- **Document text**
• • • • •
This is what the Latham-led ALP has failed to do in a convincing manner. It is still remains open to the charge of being unpatriotic. Hence it is boxed in on the FTA with the US."The Democratic party's inability to formulate a way of attacking Bush which did not simultaneously open it to the attack of being unpatriotic has been an albatross around the party's neck for nearly two years...by devoting almost half of his acceptance speech to national security issues, Kerry put the Iraq war and the failures of the war on terrorism unmistakably at the centre of this year's presidential election. Having equivocated on the issue for months - as many Democratic senators have done - Kerry has finally defined the issue in terms and at a time of his own choosing."
So how did Kerry do it?
• • • • •
- **Questions on the material**
(A) Render this sentence from the political commentary in Spanish: "Hence it is boxed in on the FTA with the US."
(B) Write the next part of the political commentary, picking up after its final line.
The rows that come next have no connection to the political commentary.

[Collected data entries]
• • • • •
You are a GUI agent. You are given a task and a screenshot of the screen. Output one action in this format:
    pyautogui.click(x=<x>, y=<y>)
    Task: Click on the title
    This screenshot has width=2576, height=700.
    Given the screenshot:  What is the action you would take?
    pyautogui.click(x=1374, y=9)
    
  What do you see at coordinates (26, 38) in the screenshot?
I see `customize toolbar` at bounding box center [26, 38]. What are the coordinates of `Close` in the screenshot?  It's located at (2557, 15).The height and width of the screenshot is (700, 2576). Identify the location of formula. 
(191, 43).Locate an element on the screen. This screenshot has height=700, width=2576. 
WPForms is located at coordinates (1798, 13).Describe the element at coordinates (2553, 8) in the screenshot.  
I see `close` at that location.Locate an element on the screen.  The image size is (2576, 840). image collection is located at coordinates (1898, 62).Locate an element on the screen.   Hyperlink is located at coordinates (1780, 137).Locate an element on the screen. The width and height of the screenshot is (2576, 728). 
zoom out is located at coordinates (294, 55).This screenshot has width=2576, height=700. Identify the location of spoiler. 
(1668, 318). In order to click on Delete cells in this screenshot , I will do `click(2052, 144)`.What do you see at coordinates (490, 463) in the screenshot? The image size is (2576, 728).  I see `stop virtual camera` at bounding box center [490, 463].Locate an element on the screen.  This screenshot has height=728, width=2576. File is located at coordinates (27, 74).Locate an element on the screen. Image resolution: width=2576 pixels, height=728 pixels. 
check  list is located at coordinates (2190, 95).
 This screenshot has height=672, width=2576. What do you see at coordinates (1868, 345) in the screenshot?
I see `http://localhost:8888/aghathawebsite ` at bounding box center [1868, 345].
• • • • •
- **Task responses**
(A) Por eso está acorralado en cuanto al TLC con los EE. UU.

(B)
"Again and again, without the kind of overt Bush-bashing that risks offending mainstream voters, Kerry sought to draw new lines, open new areas of argument, to bring essential issues into play and, above all, to challenge Bush's monopoly of the war and security issue. If this was a boxing match, you would say that, having played "rope-a-dope" for so long, Kerry had suddenly decided to make a fight of it."
The Democrats recognized that if they were to build a credible challenge to Bush on economic, social and welfare issues, then they had to find a way of negating - and even undermining - Republican ascendancy on the security issues in what Bush sees as a war election.
In contrast the ALP is still on the defensive on national security issues.